Transformed Linear Prediction for Extremes
Jeongjin Lee, Daniel Cooley
TL;DR
The paper develops extremal linear prediction for high-level extreme events by constructing an inner product space of nonnegative random variables through transformed-linear combinations of independent regularly varying variables and deriving an optimal predictor via the projection theorem. Tail dependence is summarized by the tail pairwise dependence matrix $\Sigma_{\bm X}$, which is estimable from pairwise data and plays the role of an extreme covariance. Uncertainty in predictions is quantified using angular measures obtained via completely positive decompositions and the polar geometry of regular variation to form prediction intervals that adapt to the predicted extreme level. The approach is demonstrated through simulations and two real-data applications (NO$_2$ and UK precipitation), showing competitive interval coverage and flexibility in high dimensions with relatively simple estimation based on the TPDM.
Abstract
We address the problem of prediction for extreme observations by proposing an extremal linear prediction method.
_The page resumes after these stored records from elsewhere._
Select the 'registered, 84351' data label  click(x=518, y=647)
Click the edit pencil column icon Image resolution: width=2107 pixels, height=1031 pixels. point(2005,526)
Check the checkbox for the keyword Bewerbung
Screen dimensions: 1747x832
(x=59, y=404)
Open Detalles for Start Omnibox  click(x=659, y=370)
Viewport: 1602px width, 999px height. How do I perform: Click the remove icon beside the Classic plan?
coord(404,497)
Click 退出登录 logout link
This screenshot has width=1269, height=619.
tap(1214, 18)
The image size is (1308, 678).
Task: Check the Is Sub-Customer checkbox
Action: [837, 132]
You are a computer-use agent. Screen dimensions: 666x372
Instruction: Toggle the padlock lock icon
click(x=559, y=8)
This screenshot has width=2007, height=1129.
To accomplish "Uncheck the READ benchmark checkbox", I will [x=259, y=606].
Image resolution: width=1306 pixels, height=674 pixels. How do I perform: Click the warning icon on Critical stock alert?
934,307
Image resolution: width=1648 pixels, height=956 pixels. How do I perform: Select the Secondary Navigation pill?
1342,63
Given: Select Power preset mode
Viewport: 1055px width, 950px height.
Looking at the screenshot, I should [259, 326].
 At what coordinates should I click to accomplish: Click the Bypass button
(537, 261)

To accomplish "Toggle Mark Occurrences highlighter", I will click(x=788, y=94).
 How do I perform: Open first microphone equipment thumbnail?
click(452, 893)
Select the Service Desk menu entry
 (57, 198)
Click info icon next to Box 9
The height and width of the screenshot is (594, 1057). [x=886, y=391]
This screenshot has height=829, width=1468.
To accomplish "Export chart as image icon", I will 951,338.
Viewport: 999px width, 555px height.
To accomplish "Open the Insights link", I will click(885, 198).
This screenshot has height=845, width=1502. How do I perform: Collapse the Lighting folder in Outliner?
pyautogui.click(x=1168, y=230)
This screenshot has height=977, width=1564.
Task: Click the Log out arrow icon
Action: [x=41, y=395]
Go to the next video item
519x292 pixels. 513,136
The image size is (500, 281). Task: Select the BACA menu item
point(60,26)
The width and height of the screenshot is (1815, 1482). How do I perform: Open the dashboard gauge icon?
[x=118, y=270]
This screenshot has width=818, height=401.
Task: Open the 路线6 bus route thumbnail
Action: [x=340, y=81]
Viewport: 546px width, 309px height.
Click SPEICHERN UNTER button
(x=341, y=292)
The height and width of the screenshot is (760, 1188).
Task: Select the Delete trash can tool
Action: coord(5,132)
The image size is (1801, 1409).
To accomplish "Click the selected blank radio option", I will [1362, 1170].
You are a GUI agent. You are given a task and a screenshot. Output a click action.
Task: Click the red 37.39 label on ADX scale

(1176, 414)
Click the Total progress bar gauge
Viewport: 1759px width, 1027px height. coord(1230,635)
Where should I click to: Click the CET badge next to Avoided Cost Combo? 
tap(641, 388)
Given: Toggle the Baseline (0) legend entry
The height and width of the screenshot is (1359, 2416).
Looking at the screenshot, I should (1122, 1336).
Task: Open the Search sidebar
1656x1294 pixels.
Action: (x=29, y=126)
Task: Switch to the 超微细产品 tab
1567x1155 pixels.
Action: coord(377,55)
We construct an inner product space of nonnegative random variables derived from transformed-linear combinations of independent regularly varying random variables. Under a reasonable modeling assumption, the matrix of inner products corresponds to the tail pairwise dependence matrix, which can be easily estimated. We derive the optimal transformed-linear predictor via the projection theorem, which yields a predictor with the same form as the best linear unbiased predictor in non-extreme settings. We quantify uncertainty for prediction errors by constructing prediction intervals based on the geometry of regular variation. We demonstrate the effectiveness of our method through a simulation study and its applications to predicting high pollution levels, and extreme precipitation.